Document section:
# # # # #

Support for rclonesync on Windows was added in V2.3.

  • Tested on Windows 10 Pro version 1809 (Oct'18) and with rclone v1.46 release.
  • Drive letters are allowed, including drive letters mapped to network drives (rclonesync.py J:\localsync GDrive:). If a drive letter is omitted the shell current drive is the default. Drive letters are a single character follows by ':', so cloud names must be more than one character long.
  • Absolute paths (with or without a drive letter), and relative paths (with or without a drive letter) are supported.
  • C:\tmp must be manually created, and the user must have write privilege to this directory. The LOCK file is placed here.
  • rclonesync's working directory is created at the user's top level (C:\Users\<user>\.rclonesyncwd).
  • rclone must be in the path, or use rclonesync's --rclone switch.
  • Note that rclonesync output will show a mix of forward / and back '' slashes. They are equivalent in Python - not to worry.
  • Be careful of case independent directory and file naming on Windows vs. case dependent Linux!
  • If using Windows and Python 2.7 and the rclone remote is defined with non-ASCII (extended) characters then rclonesync will likely fail. The issue should be resolved by using Python 3.x on Windows, or run from Linux. The root issue is that the Windows Python 2.7 subprocess module only supports ASCII characters. rclonesync supports extended characters in directory and filenames, but not for the remote name. Valentin Lab posted a fix for the Python 2.7 Windows subprocess.py module as win_subprocess.py (https://gist.github.com/vaab/2ad7051fc193167f15f85ef573e54eb9), which has been added to the rclonesync project, with no edits other than noting the source. When rclonesync.py is run from Windows on Python 2.7, a dummy file deleteme.txt is created in the rclonesync working directory (due to a constraint/bug in win_subprocess.py). This file may be ignored or deleted (it will come back).

Usual sync checks

Type Description Result Implementation **
Path2 new File is new on Path2, does not exist on Path1 Path2 version survives rclone copyto Path2 to Path1
Path2 newer File is newer on Path2, unchanged on Path1 Path2 version survives rclone copyto Path2 to Path1
Path2 deleted File is deleted on Path2, unchanged on Path1 File is deleted rclone delete Path1
Path1 new File is new on Path1, does not exist on Path2 Path1 version survives rclone sync Path1 to Path2
Path1 newer File is newer on Path1, unchanged on Path2 Path1 version survives rclone sync Path1 to Path2
Path1 older File is older on Path1, unchanged on Path2 Path1 version survives rclone sync Path1 to Path2
Path1 deleted File no longer exists on Path1 File is deleted rclone sync Path1 to Path2

UNusual sync checks

Type Description Result Implementation **
Path1 new AND Path2 new File is new on Path1 AND new on Path2 Files renamed to _Path1 and _Path2 rclone copyto Path2 to Path1 as _Path2, rclone moveto Path1 as _Path1
Path2 newer AND Path1 changed File is newer on Path2 AND also changed (newer/older/size) on Path1 Files renamed to _Path1 and _Path2 rclone copyto Path2 to Path1 as _Path2, rclone moveto Path1 as _Path1
Path2 newer AND Path1 deleted File is newer on Path2 AND also deleted on Path1 Path2 version survives rclone copyto Path2 to Path1
Path2 deleted AND Path1 changed File is deleted on Path2 AND changed (newer/older/size) on Path1 Path1 version survives rclone sync Path1 to Path2
Path1 deleted AND Path2 changed File is deleted on Path1 AND changed (newer/older/size) on Path2 Path2 version survives rclone copyto Path2 to Path1

** If any changes are made on the Path1 filesystem then the final operation is an rclone sync to update the Path2 filesystem to match.

# # # # #

Problems to work on:
1. According to the rclonesync notes, where is the LOCK file placed on Windows?
2. Duplicate the rclonesync notes from "Support for rclonesync" to "is placed here.".
3. Rewrite the paragraph of the rclonesync notes that begins "If using Windows and Python 2.7" in shorter form, keeping its main facts.

# # # # #

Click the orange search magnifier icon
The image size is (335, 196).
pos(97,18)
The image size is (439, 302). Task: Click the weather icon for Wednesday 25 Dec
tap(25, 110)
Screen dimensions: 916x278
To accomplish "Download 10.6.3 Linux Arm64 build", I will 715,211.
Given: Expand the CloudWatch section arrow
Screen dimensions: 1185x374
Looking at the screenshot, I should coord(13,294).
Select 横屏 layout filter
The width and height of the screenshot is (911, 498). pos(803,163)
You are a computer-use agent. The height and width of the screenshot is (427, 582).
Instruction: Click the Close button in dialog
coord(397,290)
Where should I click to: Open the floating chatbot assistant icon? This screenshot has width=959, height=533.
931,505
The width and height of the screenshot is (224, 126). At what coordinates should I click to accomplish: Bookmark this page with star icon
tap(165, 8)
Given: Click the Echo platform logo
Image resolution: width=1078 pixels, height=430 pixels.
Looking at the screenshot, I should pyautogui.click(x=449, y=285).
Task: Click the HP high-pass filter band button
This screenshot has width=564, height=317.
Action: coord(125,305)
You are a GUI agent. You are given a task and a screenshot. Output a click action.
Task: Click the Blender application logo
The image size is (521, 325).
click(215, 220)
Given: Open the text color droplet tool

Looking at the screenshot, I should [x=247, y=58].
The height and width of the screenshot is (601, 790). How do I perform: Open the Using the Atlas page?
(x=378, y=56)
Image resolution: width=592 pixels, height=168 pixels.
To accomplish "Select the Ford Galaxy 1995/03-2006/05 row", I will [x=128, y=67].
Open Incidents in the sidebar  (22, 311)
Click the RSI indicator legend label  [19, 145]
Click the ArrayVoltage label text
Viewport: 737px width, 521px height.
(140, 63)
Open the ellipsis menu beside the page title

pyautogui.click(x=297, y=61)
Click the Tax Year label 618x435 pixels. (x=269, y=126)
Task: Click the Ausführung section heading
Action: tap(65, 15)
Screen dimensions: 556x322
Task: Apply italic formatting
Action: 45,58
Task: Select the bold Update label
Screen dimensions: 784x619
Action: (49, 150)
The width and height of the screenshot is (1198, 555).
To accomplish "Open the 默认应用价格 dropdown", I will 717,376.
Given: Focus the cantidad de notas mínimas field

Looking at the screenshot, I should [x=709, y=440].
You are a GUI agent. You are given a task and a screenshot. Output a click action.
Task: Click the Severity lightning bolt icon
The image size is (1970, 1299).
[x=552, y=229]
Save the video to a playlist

# # # # #

Solutions:
1. In C:\tmp

2.
Support for rclonesync on Windows was added in V2.3.

  • Tested on Windows 10 Pro version 1809 (Oct'18) and with rclone v1.46 release.
  • Drive letters are allowed, including drive letters mapped to network drives (rclonesync.py J:\localsync GDrive:). If a drive letter is omitted the shell current drive is the default. Drive letters are a single character follows by ':', so cloud names must be more than one character long.
  • Absolute paths (with or without a drive letter), and relative paths (with or without a drive letter) are supported.
  • C:\tmp must be manually created, and the user must have write privilege to this directory. The LOCK file is placed here.

3. On Windows with Python 2.7, rclonesync will likely fail if the rclone remote name contains non-ASCII characters. This happens because the Windows Python 2.7 subprocess module supports only ASCII. Extended characters in directory and file names are still supported. Using Python 3.x on Windows, or running from Linux, should resolve the issue. Valentin Lab's fix, win_subprocess.py, has been added to the project with no edits other than a note of its source. Because of a constraint or bug in that module, running under Windows and Python 2.7 creates a dummy deleteme.txt file in the rclonesync working directory. The file may be ignored or deleted, but it will come back.